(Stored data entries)
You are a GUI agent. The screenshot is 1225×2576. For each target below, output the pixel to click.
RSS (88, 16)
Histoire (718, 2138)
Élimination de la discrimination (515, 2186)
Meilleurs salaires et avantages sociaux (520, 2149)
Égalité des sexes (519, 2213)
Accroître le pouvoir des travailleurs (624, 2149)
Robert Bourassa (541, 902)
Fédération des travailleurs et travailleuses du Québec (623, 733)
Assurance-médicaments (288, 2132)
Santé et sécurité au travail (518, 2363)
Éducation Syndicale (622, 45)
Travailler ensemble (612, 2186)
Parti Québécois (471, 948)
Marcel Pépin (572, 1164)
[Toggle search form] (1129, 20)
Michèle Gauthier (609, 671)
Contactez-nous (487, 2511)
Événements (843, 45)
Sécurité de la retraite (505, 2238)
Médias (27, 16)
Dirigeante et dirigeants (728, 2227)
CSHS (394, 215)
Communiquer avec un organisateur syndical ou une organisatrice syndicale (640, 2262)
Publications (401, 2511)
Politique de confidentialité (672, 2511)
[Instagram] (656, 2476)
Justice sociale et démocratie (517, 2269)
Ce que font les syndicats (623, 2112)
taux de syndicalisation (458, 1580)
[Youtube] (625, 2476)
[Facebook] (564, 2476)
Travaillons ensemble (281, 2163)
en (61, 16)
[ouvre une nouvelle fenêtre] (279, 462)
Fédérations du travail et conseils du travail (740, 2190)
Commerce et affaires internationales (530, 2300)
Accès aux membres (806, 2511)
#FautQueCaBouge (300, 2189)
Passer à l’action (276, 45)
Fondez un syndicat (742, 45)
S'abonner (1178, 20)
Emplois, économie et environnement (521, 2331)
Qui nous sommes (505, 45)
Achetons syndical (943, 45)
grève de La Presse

Your assignment> Your answer should be the lines from the one containing "[Facebook] (564, 2476)" through the last line of the records, repeated exactly and with nothing added.

Solution to this exercise>
[Facebook] (564, 2476)
Travaillons ensemble (281, 2163)
en (61, 16)
[ouvre une nouvelle fenêtre] (279, 462)
Fédérations du travail et conseils du travail (740, 2190)
Commerce et affaires internationales (530, 2300)
Accès aux membres (806, 2511)
#FautQueCaBouge (300, 2189)
Passer à l’action (276, 45)
Fondez un syndicat (742, 45)
S'abonner (1178, 20)
Emplois, économie et environnement (521, 2331)
Qui nous sommes (505, 45)
Achetons syndical (943, 45)
grève de La Presse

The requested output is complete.